More specifically, in an article for Proletarskii Revolutsia, Stalin called historians ‘archive rats’. Ever since encountering the phrase, I have thought of myself as an archive rat.
On one level, I enjoy the reclamation of past put-downs. But the term also reflects my process.
I’m tend not to create neatly itemised lists of documents before entering archives. I prefer to scurry about among the catalogues and files, gnawing on the information morsels that more focused and better organised researchers might overlook.
To extend the rat historian nibbling metaphor, I’ve spent much of my career regurgitating my favourite archival titbits into the digital sewers of Twitter. Although Twitter provided me with important opportunities, I personally detest spending time on it and deeply regret my profession’s reliance on the platform as a public sphere.
However, I really enjoy research as a shared endeavour. Since starting my gradual withdrawal from Twitter, I have mourned the disappearance of a community amid the site’s descent into chaos and cringe. Twitter is dead. Blogs are not coming back. Maybe newsletters are a path forward?
Archive Rats is my attempt to recover what was lost. It’s a newsletter about what I’m finding in the archives, just as my Twitter account was how I once shared the obscure things I found. Hopefully we can also have some conversations here about the research process and how we share our stories.
Part of my reason for being active on Twitter as a historian was always about a sense of obligation. Public money funds what I do, so I believe everybody should have a chance to learn about the research at every stage in a an accessible. A free newsletter seems like a good way of share my work while sticking to that idea.
The logo of my newsletter reflects the stories that interest me most. It’s a picture from the 1921 Second Comintern Congress. Lenin is visible in the upper left, Bukharin leans forward in a seat behind him.
But I’m not so interested in the Lenins or Bukharins of history.
I focus on the people beneath the headline, the table of women busily making shorthand notes of the speeches, the kinds of people who kept the revolution going but who went unacknowledged in the contemporary moment. The eccentrics, the mis-remembered and the marginalised who rarely feature in conventional histories of the modern world.
The kinds of people who are left to the archive rats.
P.s.
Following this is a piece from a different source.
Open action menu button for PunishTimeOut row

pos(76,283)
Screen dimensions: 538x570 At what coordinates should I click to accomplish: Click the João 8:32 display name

If you could recommend this newsletter to friends, that would be class.
Hi,
I stumbled across your Twitter feed when looking up Charlotte Despard. I’ve recently found out I have a family connection to her. Being a socialist and only having heard about John French growing up I was more than a little bit excited to discover Charlotte Despard. Your insightful shares have brought this underrecognised, fascinating and radical woman to life. Thank you. Is your PHD available anywhere?
I know an archive rat who discovered an archival reference to Bill Earsman who was an early communist party member in Australia. A 1950 diary entry by the visiting Australian politician Pat Kennelly shows how by the 1950s Earsman had evolved into an Edinburgh Labour Party parliamentary candidate.